▶ _Task description_
Retype each of the following entries word for word, keeping every line as it appears.

[START OF The input]

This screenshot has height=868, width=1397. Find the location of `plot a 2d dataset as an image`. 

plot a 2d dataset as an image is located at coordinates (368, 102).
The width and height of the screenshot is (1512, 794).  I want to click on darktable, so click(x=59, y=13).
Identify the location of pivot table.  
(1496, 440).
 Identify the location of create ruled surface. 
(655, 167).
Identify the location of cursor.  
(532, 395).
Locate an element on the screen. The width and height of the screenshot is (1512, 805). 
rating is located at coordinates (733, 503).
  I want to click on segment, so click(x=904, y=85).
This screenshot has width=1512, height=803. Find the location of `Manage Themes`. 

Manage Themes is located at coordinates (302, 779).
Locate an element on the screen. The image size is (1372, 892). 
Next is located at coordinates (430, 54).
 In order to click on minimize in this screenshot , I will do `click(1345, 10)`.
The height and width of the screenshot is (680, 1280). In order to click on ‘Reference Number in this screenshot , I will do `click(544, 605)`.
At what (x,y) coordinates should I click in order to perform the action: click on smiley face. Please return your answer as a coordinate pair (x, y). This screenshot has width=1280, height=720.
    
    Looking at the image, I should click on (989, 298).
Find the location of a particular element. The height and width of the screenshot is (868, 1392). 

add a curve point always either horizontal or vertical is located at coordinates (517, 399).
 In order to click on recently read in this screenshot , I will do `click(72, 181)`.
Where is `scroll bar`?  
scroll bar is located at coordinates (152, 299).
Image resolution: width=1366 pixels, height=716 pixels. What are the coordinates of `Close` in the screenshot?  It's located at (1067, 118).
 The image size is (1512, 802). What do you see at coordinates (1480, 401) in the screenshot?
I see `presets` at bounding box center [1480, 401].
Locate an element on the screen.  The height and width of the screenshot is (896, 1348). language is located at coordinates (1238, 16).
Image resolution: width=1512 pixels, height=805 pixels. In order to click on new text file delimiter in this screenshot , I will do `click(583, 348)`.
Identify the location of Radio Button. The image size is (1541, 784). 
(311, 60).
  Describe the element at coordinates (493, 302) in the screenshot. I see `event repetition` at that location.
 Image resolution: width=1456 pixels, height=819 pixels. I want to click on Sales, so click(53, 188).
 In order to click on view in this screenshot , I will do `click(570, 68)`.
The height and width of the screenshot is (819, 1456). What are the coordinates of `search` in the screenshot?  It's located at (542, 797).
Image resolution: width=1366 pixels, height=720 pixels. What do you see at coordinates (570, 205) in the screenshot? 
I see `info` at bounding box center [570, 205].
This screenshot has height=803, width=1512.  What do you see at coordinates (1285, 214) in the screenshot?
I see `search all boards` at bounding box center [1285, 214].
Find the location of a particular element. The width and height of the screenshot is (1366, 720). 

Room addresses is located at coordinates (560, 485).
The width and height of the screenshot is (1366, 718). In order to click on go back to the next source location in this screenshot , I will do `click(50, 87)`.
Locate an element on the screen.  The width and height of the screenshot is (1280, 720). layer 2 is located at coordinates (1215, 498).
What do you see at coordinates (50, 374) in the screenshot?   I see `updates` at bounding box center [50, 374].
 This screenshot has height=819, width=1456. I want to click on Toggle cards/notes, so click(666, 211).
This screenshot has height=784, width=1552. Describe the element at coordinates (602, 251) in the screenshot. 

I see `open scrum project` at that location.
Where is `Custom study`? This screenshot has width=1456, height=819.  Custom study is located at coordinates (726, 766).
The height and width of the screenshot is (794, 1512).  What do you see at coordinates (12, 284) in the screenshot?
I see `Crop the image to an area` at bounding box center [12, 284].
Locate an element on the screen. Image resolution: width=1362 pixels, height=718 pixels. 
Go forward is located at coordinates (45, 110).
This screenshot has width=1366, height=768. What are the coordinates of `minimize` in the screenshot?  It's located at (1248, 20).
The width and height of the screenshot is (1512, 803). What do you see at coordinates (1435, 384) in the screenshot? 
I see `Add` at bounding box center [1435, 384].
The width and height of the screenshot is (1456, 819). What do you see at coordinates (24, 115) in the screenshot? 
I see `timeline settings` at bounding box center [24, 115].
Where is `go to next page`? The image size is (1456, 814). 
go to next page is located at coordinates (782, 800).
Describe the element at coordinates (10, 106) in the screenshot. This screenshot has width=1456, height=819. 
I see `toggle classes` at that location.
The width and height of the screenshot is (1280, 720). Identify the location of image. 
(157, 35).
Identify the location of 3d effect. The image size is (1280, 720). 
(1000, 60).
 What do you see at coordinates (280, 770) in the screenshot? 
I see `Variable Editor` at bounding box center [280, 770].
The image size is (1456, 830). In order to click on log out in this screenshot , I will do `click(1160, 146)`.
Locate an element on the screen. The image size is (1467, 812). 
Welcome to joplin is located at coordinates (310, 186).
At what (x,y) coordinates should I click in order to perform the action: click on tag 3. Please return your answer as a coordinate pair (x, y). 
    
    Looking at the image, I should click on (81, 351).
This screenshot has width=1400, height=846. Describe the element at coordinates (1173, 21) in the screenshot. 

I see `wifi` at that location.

[END OF The input]

▶ _Result_
This screenshot has height=868, width=1397. Find the location of `plot a 2d dataset as an image`. 

plot a 2d dataset as an image is located at coordinates (368, 102).
The width and height of the screenshot is (1512, 794).  I want to click on darktable, so click(x=59, y=13).
Identify the location of pivot table.  
(1496, 440).
 Identify the location of create ruled surface. 
(655, 167).
Identify the location of cursor.  
(532, 395).
Locate an element on the screen. The width and height of the screenshot is (1512, 805). 
rating is located at coordinates (733, 503).
  I want to click on segment, so click(x=904, y=85).
This screenshot has width=1512, height=803. Find the location of `Manage Themes`. 

Manage Themes is located at coordinates (302, 779).
Locate an element on the screen. The image size is (1372, 892). 
Next is located at coordinates (430, 54).
 In order to click on minimize in this screenshot , I will do `click(1345, 10)`.
The height and width of the screenshot is (680, 1280). In order to click on ‘Reference Number in this screenshot , I will do `click(544, 605)`.
At what (x,y) coordinates should I click in order to perform the action: click on smiley face. Please return your answer as a coordinate pair (x, y). This screenshot has width=1280, height=720.
    
    Looking at the image, I should click on (989, 298).
Find the location of a particular element. The height and width of the screenshot is (868, 1392). 

add a curve point always either horizontal or vertical is located at coordinates (517, 399).
 In order to click on recently read in this screenshot , I will do `click(72, 181)`.
Where is `scroll bar`?  
scroll bar is located at coordinates (152, 299).
Image resolution: width=1366 pixels, height=716 pixels. What are the coordinates of `Close` in the screenshot?  It's located at (1067, 118).
 The image size is (1512, 802). What do you see at coordinates (1480, 401) in the screenshot?
I see `presets` at bounding box center [1480, 401].
Locate an element on the screen.  The height and width of the screenshot is (896, 1348). language is located at coordinates (1238, 16).
Image resolution: width=1512 pixels, height=805 pixels. In order to click on new text file delimiter in this screenshot , I will do `click(583, 348)`.
Identify the location of Radio Button. The image size is (1541, 784). 
(311, 60).
  Describe the element at coordinates (493, 302) in the screenshot. I see `event repetition` at that location.
 Image resolution: width=1456 pixels, height=819 pixels. I want to click on Sales, so click(53, 188).
 In order to click on view in this screenshot , I will do `click(570, 68)`.
The height and width of the screenshot is (819, 1456). What are the coordinates of `search` in the screenshot?  It's located at (542, 797).
Image resolution: width=1366 pixels, height=720 pixels. What do you see at coordinates (570, 205) in the screenshot? 
I see `info` at bounding box center [570, 205].
This screenshot has height=803, width=1512.  What do you see at coordinates (1285, 214) in the screenshot?
I see `search all boards` at bounding box center [1285, 214].
Find the location of a particular element. The width and height of the screenshot is (1366, 720). 

Room addresses is located at coordinates (560, 485).
The width and height of the screenshot is (1366, 718). In order to click on go back to the next source location in this screenshot , I will do `click(50, 87)`.
Locate an element on the screen.  The width and height of the screenshot is (1280, 720). layer 2 is located at coordinates (1215, 498).
What do you see at coordinates (50, 374) in the screenshot?   I see `updates` at bounding box center [50, 374].
 This screenshot has height=819, width=1456. I want to click on Toggle cards/notes, so click(666, 211).
This screenshot has height=784, width=1552. Describe the element at coordinates (602, 251) in the screenshot. 

I see `open scrum project` at that location.
Where is `Custom study`? This screenshot has width=1456, height=819.  Custom study is located at coordinates (726, 766).
The height and width of the screenshot is (794, 1512).  What do you see at coordinates (12, 284) in the screenshot?
I see `Crop the image to an area` at bounding box center [12, 284].
Locate an element on the screen. Image resolution: width=1362 pixels, height=718 pixels. 
Go forward is located at coordinates (45, 110).
This screenshot has width=1366, height=768. What are the coordinates of `minimize` in the screenshot?  It's located at (1248, 20).
The width and height of the screenshot is (1512, 803). What do you see at coordinates (1435, 384) in the screenshot? 
I see `Add` at bounding box center [1435, 384].
The width and height of the screenshot is (1456, 819). What do you see at coordinates (24, 115) in the screenshot? 
I see `timeline settings` at bounding box center [24, 115].
Where is `go to next page`? The image size is (1456, 814). 
go to next page is located at coordinates (782, 800).
Describe the element at coordinates (10, 106) in the screenshot. This screenshot has width=1456, height=819. 
I see `toggle classes` at that location.
The width and height of the screenshot is (1280, 720). Identify the location of image. 
(157, 35).
Identify the location of 3d effect. The image size is (1280, 720). 
(1000, 60).
 What do you see at coordinates (280, 770) in the screenshot? 
I see `Variable Editor` at bounding box center [280, 770].
The image size is (1456, 830). In order to click on log out in this screenshot , I will do `click(1160, 146)`.
Locate an element on the screen. The image size is (1467, 812). 
Welcome to joplin is located at coordinates (310, 186).
At what (x,y) coordinates should I click in order to perform the action: click on tag 3. Please return your answer as a coordinate pair (x, y). 
    
    Looking at the image, I should click on (81, 351).
This screenshot has width=1400, height=846. Describe the element at coordinates (1173, 21) in the screenshot. 

I see `wifi` at that location.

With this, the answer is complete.